DATA ROWS →
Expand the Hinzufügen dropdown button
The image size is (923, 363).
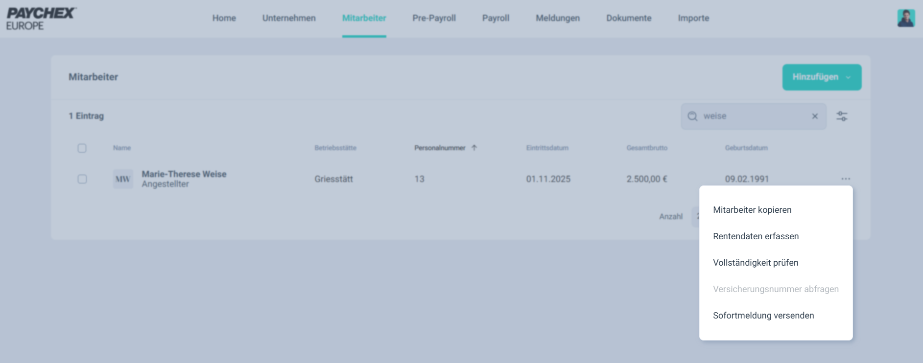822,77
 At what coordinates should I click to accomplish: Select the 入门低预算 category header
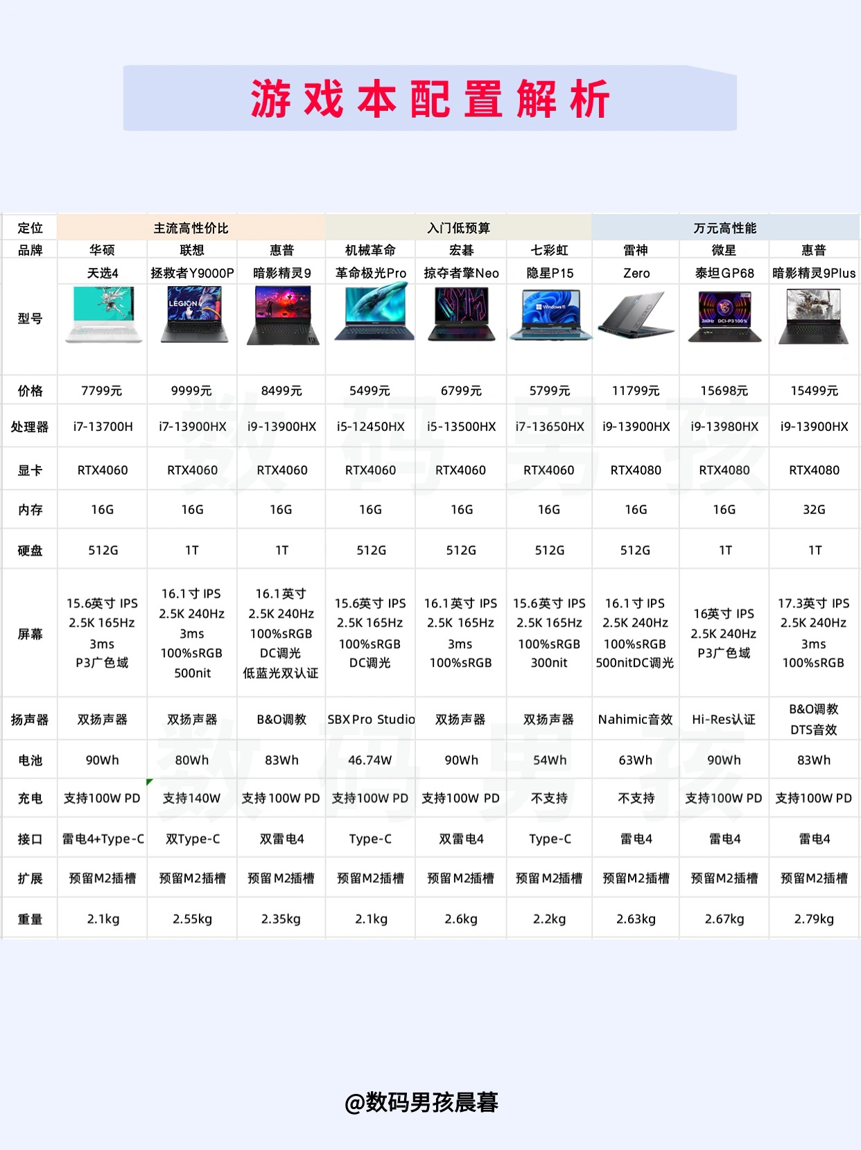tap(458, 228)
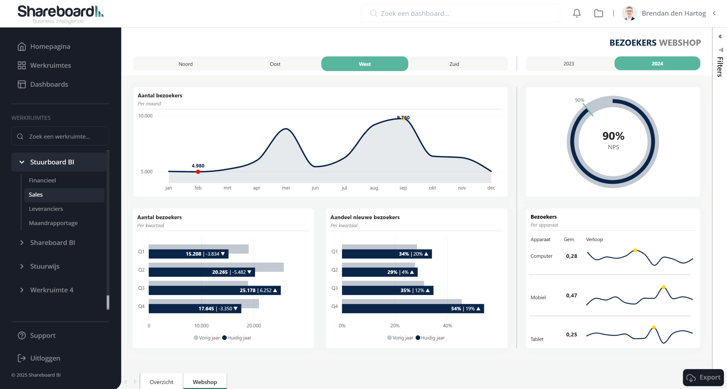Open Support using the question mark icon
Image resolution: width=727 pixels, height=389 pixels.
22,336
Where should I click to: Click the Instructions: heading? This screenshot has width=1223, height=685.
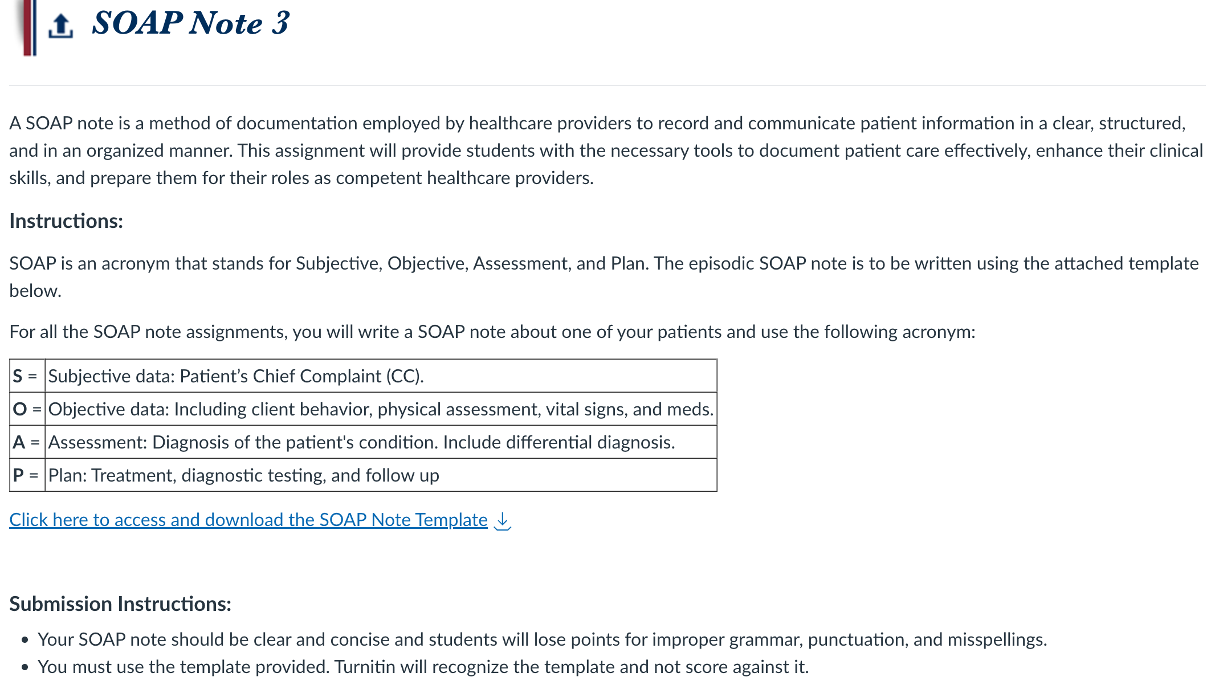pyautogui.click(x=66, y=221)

TASK DETAILS → Begin at the row that has "At what coordinates" and stop after the last row, swapping "category header" for "section title" and keeping everything else the same. Give back only those rows, with the pictures left out.

ANSWER TO THIS EXERCISE →
 At what coordinates should I click to accomplish: Select the 入门低预算 section title
tap(458, 228)
Open Support using the question mark icon
Image resolution: width=727 pixels, height=389 pixels.
22,336
Where should I click to: Click the Instructions: heading? This screenshot has width=1223, height=685.
pyautogui.click(x=66, y=221)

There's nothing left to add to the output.